(Saved data entries)
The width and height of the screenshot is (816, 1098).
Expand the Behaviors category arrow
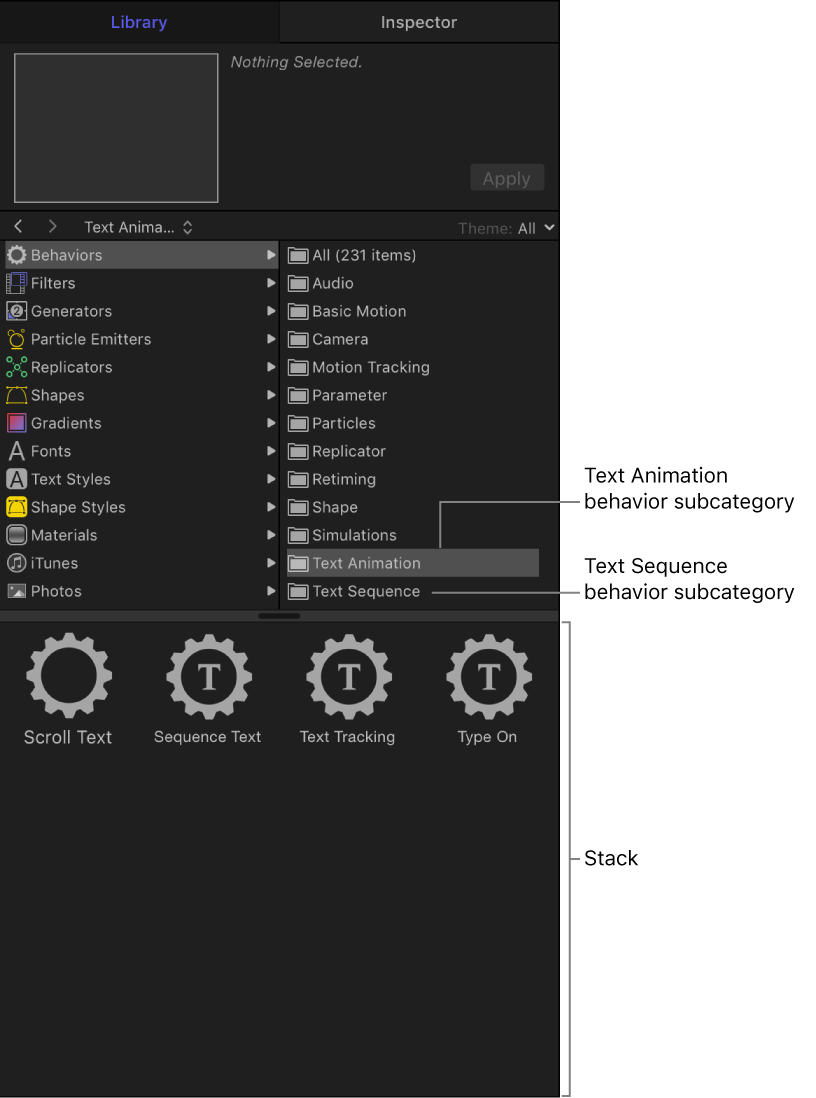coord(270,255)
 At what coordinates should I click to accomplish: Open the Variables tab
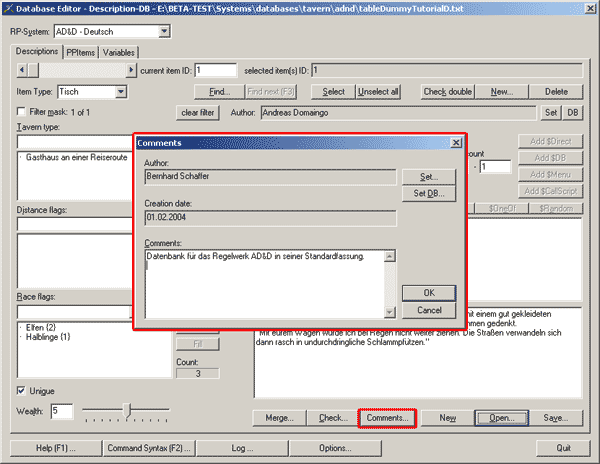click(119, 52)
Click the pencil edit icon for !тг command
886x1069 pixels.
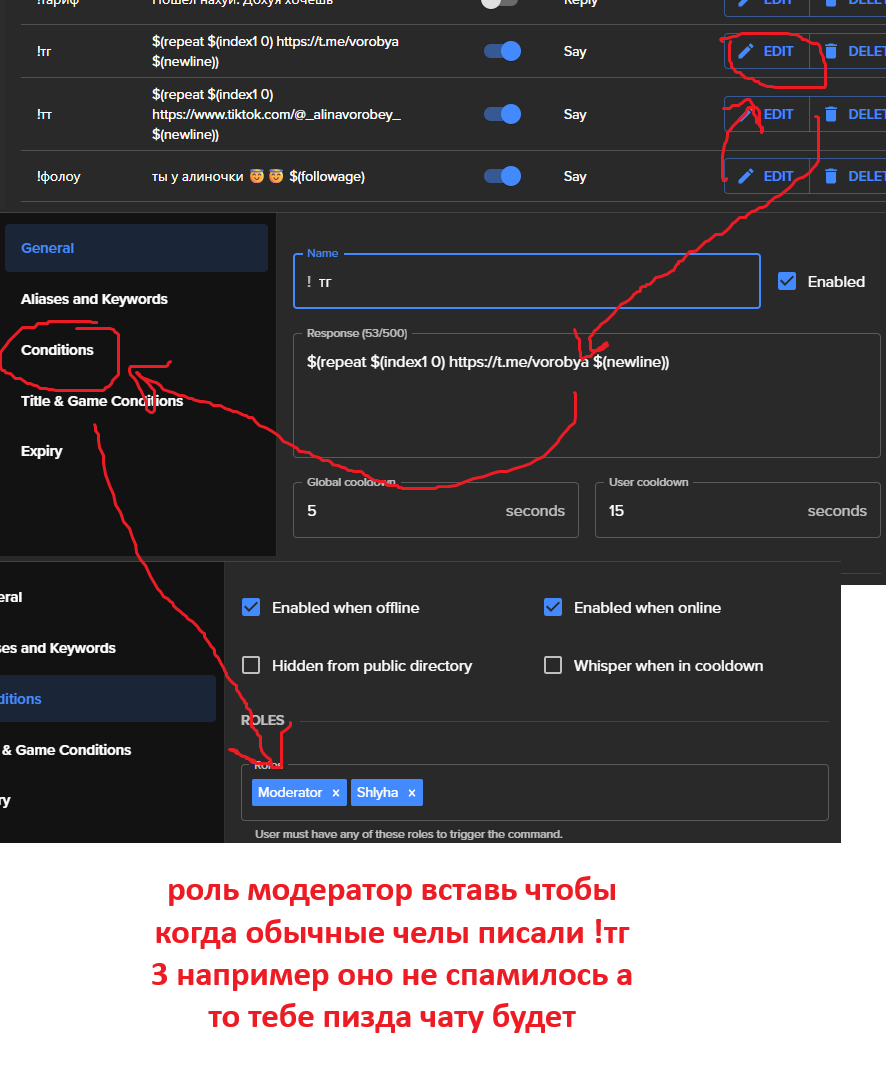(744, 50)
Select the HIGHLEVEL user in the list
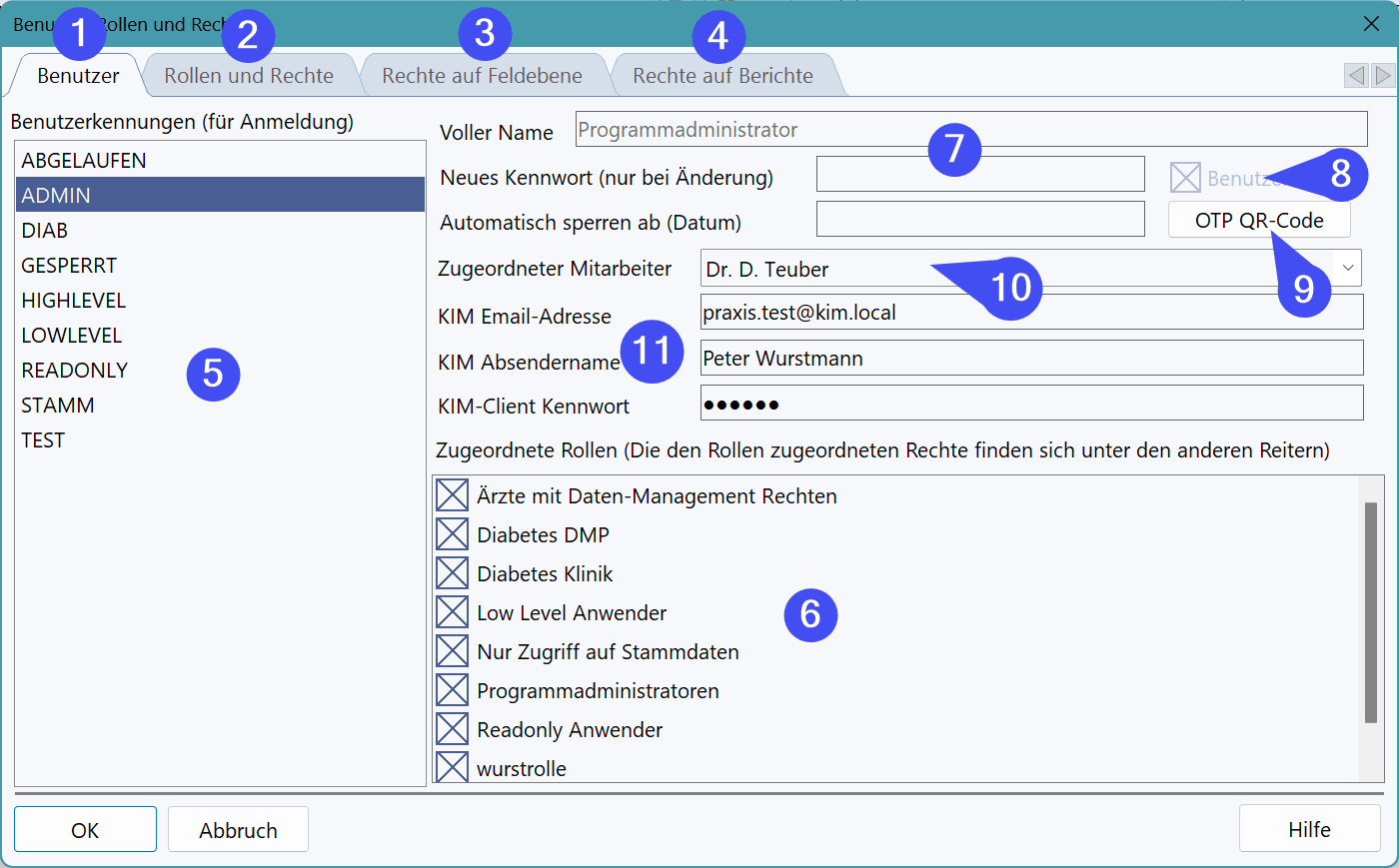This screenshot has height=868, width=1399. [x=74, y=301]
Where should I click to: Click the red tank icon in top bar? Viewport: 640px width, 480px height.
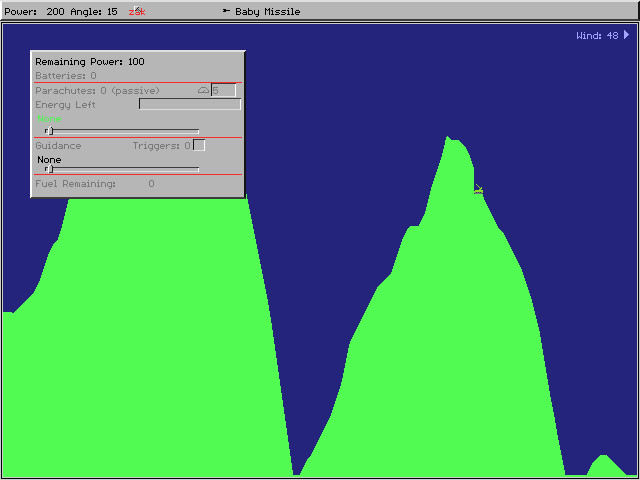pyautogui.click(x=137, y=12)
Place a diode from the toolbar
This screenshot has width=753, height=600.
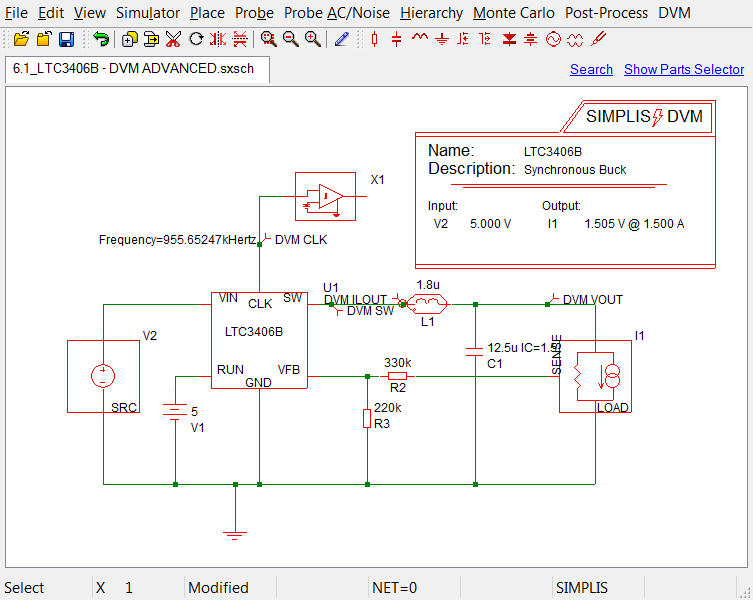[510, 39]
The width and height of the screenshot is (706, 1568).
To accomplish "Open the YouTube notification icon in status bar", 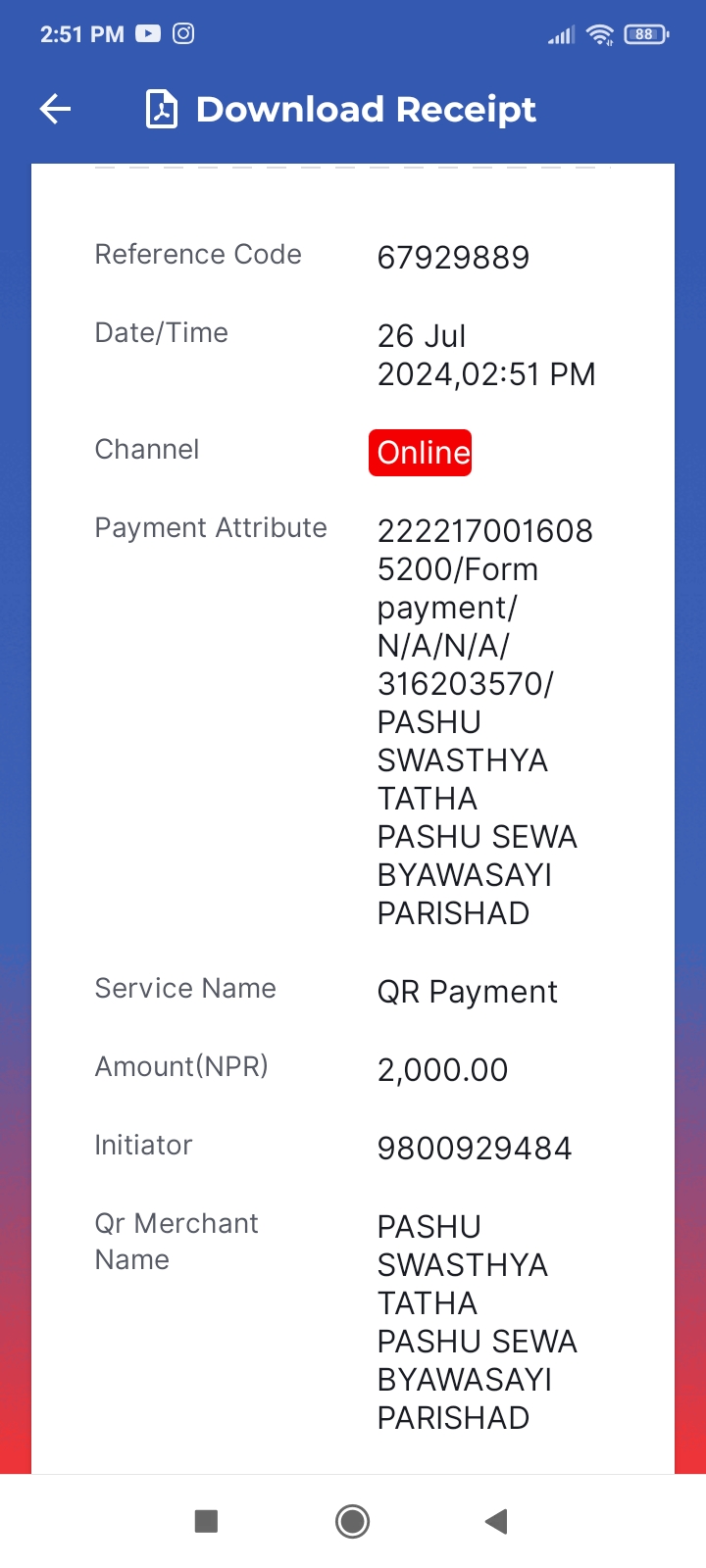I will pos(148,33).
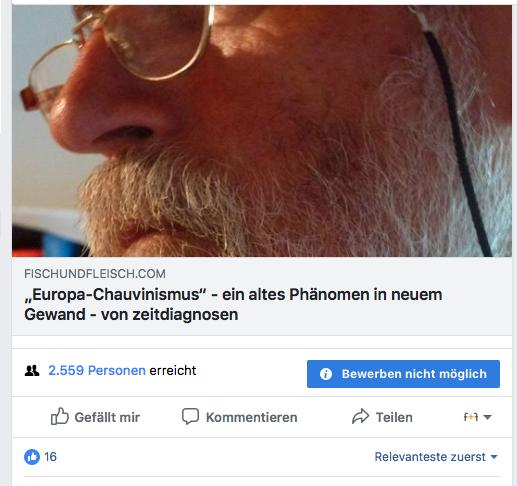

§ **PROBLEM REQUIREMENTS**
From the opening line of the entries above to the line that holds "The width and height of the screenshot is (706, 1568).", inclusive, reproduce each line exactly and omit any picture.

§ **WORKED SOLUTION**
The width and height of the screenshot is (816, 1098).
Expand the Behaviors category arrow
coord(270,255)
 At what coordinates should I click to accomplish: Open the Variables tab
click(119, 52)
Click the pencil edit icon for !тг command
886x1069 pixels.
(744, 50)
Select the HIGHLEVEL user in the list
This screenshot has height=868, width=1399. [x=74, y=301]
Where should I click to: Click the red tank icon in top bar? Viewport: 640px width, 480px height.
pyautogui.click(x=137, y=12)
Place a diode from the toolbar
This screenshot has width=753, height=600.
[510, 39]
The width and height of the screenshot is (706, 1568).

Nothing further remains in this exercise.